Retailer suing contractor after the failure of glass works in a store in Manchester
Marks & Spencer is suing contractor Lend Lease Construction for £1.42m after the “spontaneous” failure of “defective” glass works in a store in Manchester.
According to court papers filed at the High Court, Marks & Spencer is seeking to recover £1.4m in costs and lost profits from Lend Lease following the failure of glass work in its store in Longridge House in central Manchester.
The claim dates back to work undertaken by Lend Lease, formerly known as Bovis Lend Lease, in 1999 on the construction and fit out of the Marks & Spencer’s store on 7 Market Street.
It states that as part of the job, Lend Lease was asked to “design, procure, deliver and fit out a toughened bolted glass system to provide a vertical acoustic wall to the south elevation of the premises”.
But ten years after completion of the job, in September 2009, “one pane forming part of the glass works failed,” the claim says, adding: “The failure was spontaneous and without warning. The area was cordoned off before the fractured glass fell to the ground, thereby averting the risk of serious injury to members of the public.”

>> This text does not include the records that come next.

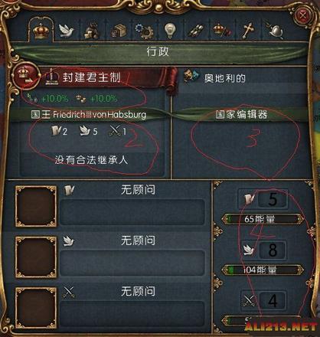320x337 pixels.
Task: Open the military helmet tab
Action: (274, 31)
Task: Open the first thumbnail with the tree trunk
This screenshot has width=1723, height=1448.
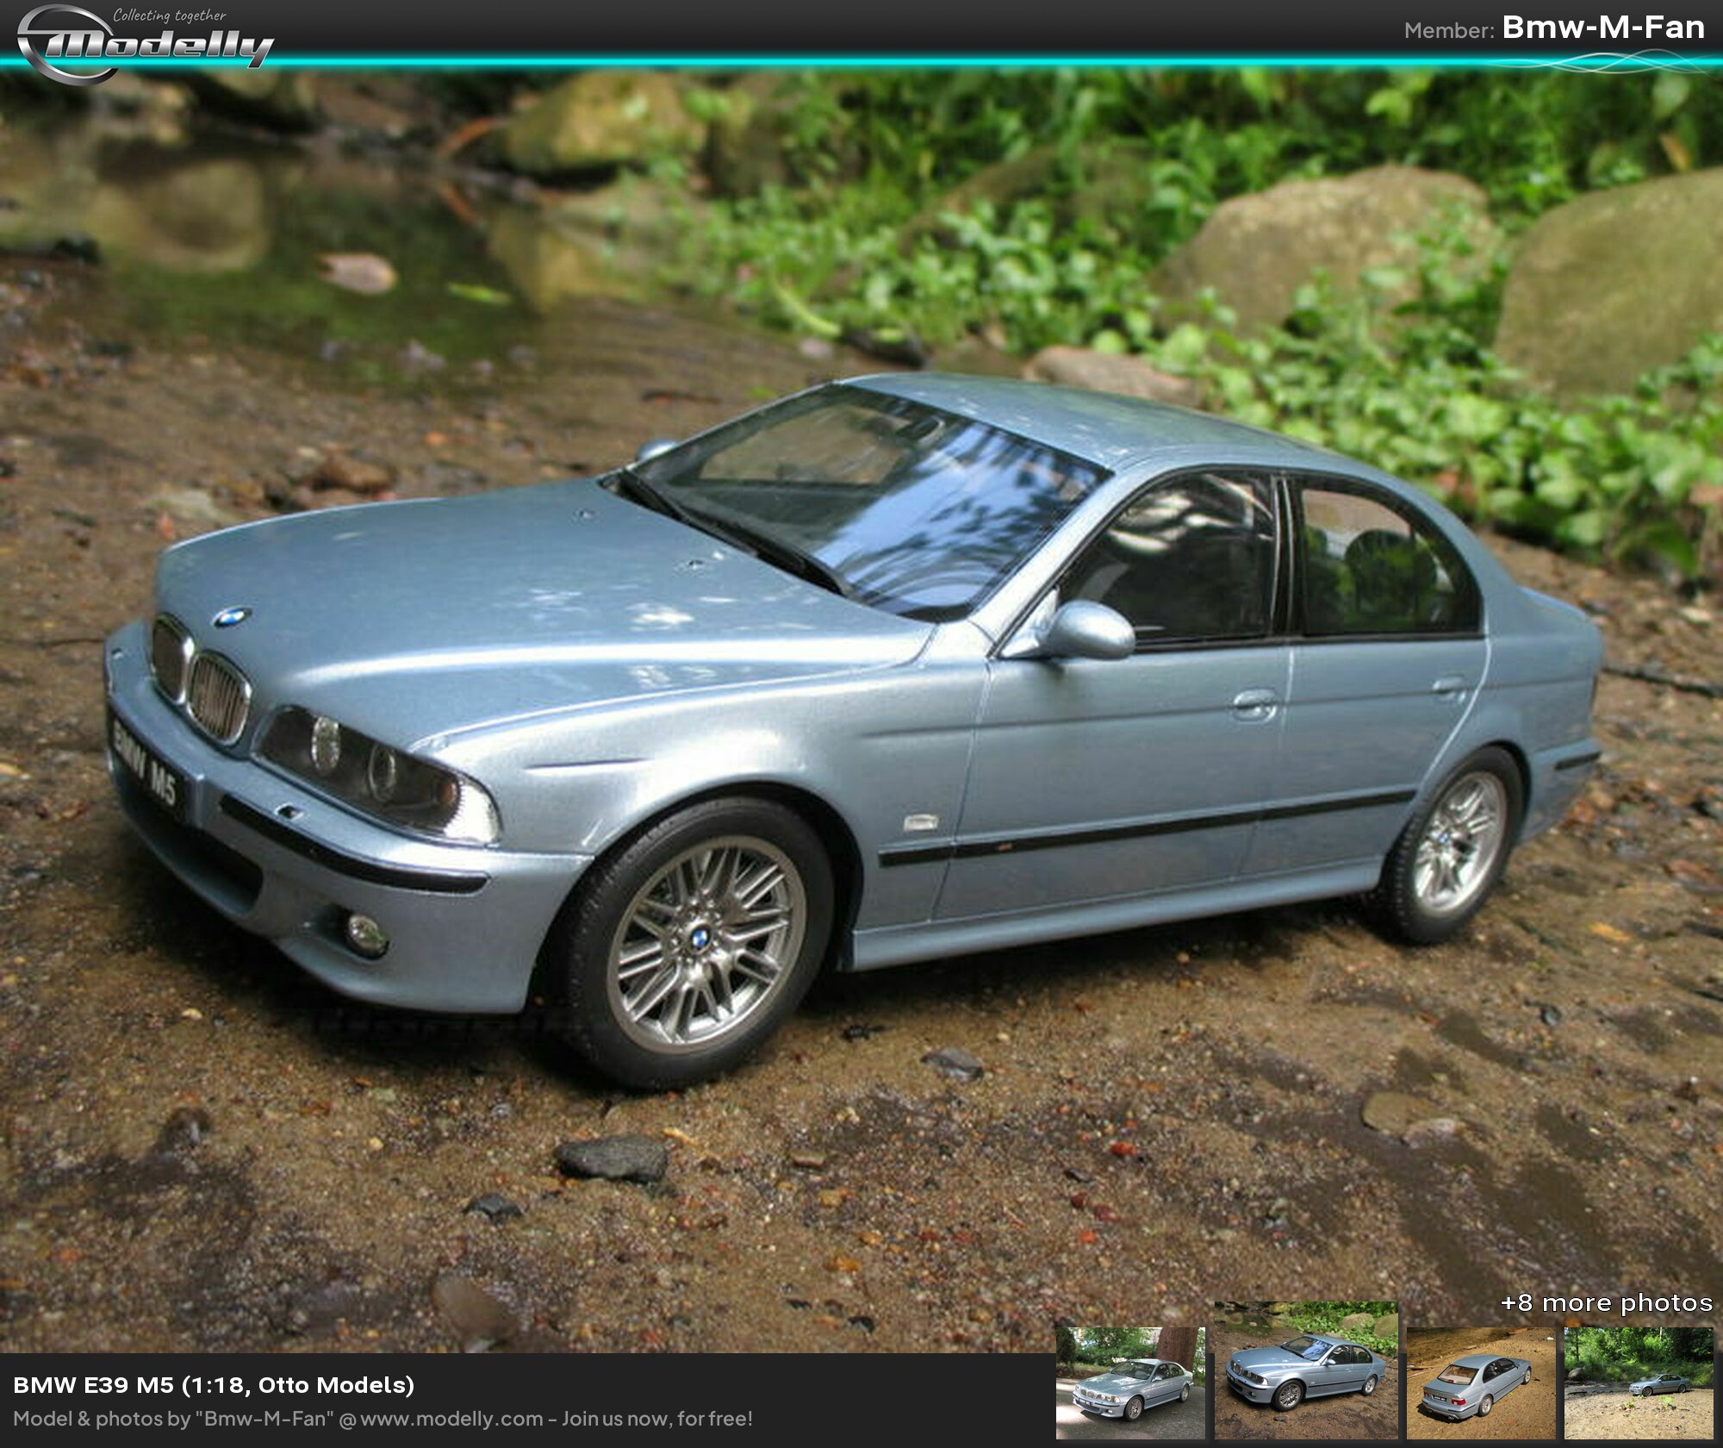Action: pyautogui.click(x=1129, y=1382)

The court papers state that following a series of inspections the glass work was deemed to be “defective”, with Marks & Spencer appointing a team including engineer Buro Happold, consultant Gleeds and contractor Audas Project Management to undertake remedial work.
The claims states that Marks & Spencer is seeking to recover the £980,000 in costs for the remedial work, as well as £444,000 in lost profits while the remedial works were carried out, bringing the total claim to £1.42m.
Lend Lease declined to comment. Marks & Spencer has been contacted for comment.